◆ EXTRACT ◆
========

Ok I know this will pull a significant amount of hate from all of the NAT haters. 99.9% of the time I would agree. However our business is unique. That is the first thing I am going to layout for sake of the discussion that will happen.
What we do: We do real time video communication.
Who we do it for: Medical Institutions.
How we deliver it: Via Private MPLS from the client site to our call centers. At the client side we ride their infrastructure.
Hopefully the issue becomes immediately clear. If it does not let me help out. I own my network and the MPLS links and CPE router. I do not own, control, influence or have any visibility into the client infrastructure. In most cases the answer would be who cares push it to the gateway NAT it and be done with it. However real time communications using SIP first don’t natively like NAT (but I have that issue fixed…..I think.) and these systems are not simple point to point communications. Instead they are CientX to server, server to ClientY, ClientY to ClientX communications. The solutions should be pretty obvious;
- Client Based VPN and make them all part of my controlled network (@joshGants favorite). Bet lets take a swipe at this. It means that it is one more thing on a windows based system to break and it does not help when my systems are SIP based Polycom, Tandberg, Lifesize, ect hardware. Also I think allowing a vendor to run fully encrypted communications over your network that you have no way to inspect is just dumb. Imagine what my medical client security departments think.

========

◆ ACTIVITY A ◆
Copy from the forum post, word for word, the passage from "What we do: We" to "ride their infrastructure.".
◆ ACTIVITY B ◆
Answer these questions from the forum post:
(i) For what kind of customer does the business provide its service?
(ii) Over what kind of link is the service delivered from the client site to the call centers?
(iii) Which protocol, according to the post, does not natively like NAT?

◆ DATASET EXCERPTS ◆
========

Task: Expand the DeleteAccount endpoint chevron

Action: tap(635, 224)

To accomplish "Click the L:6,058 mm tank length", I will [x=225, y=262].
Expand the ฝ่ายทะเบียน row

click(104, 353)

========

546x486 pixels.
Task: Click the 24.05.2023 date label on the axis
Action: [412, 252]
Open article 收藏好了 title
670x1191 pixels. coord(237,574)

========

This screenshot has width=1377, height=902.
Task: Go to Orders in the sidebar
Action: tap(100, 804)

========

◆ EXERCISE OUTPUT A ◆
What we do: We do real time video communication.
Who we do it for: Medical Institutions.
How we deliver it: Via Private MPLS from the client site to our call centers. At the client side we ride their infrastructure.

◆ EXERCISE OUTPUT B ◆
(i) Medical institutions.
(ii) A private MPLS link.
(iii) SIP.